Unter den Landkreisen herrscht Einigkeit darüber, dass die nach Auslaufen der Förderprogramme verbleibenden Versorgungslücken mit Unterstützung des Freistaats schnellstmöglich geschlossen werden müssen. „Die Zukunftsfähigkeit unserer Landkreise wird sich an unserer Befähigung und Bereitschaft entscheiden, uns den Herausforderungen der digitalen Gesellschaft zu stellen“, machte Bernreiter deutlich.
Die Hochwasser- und Unwetterereignisse im Mai/Juni 2016 haben in zahlreichen bayerischen Landkreisen erhebliche Sachschäden verursacht und auch Todesopfer gefordert. Besonders schwer in Mitleidenschaft gezogen wurde der Landkreis Rottal-Inn; dort musste vom 1. bis 24. Juni 2016 der Katastrophenfall festgestellt werden. Auch die Landkreise Ansbach, Cham, Dingolfing-Landau, Freyung-Grafenau, Kelheim, Landshut, Neustadt a. d. Aisch-Bad Windsheim, Passau, Regen, Straubing-Bogen, Weilheim-Schongau, Weißenburg-Gunzenhausen und Würzburg waren stark betroffen.
Hochwasseropfer
Für alle Opfer des Hochwassers wurde auf Anregung von Landkreistagspräsident Christian Bernreiter ein Spendenkonto beim Bayerischen Landkreistag eingerichtet. Alle 71 Landräte haben einen symbolischen Betrag von 100 Euro gespendet.
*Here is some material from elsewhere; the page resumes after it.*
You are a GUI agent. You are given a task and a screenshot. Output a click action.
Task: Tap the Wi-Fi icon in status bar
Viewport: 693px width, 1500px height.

Insgesamt sind in den vergangenen Monaten auf dem Spendenkonto 275.632,10 Euro zusammengekommen, die jetzt an die Betroffenen ausgereicht werden können. Schätzungen zufolge sind im Landkreis Rottal-Inn Schäden in Höhe von rund 1 Mrd. Euro entstanden. Die Hochwasser- und Unwetterereignisse haben ihn mehr als 15 Mal stärker getroffen als andere Landkreise. Aufgrund der Schwere und des Ausmaßes der Schäden beschloss das Präsidium des Bayerischen Landkreistags nunmehr, die eingegangenen Spendengelder vollständig an den Landkreis Rottal-Inn zur weiteren Verteilung an die Geschädigten vor Ort auszuzahlen. „Die Hochwasserschäden im Landkreis Rottal-Inn waren enorm. Es ist richtig, dass alle Landkreise zusammenstehen, wenn einer in eine besondere Notsituation gerät“, erklärte der Präsident.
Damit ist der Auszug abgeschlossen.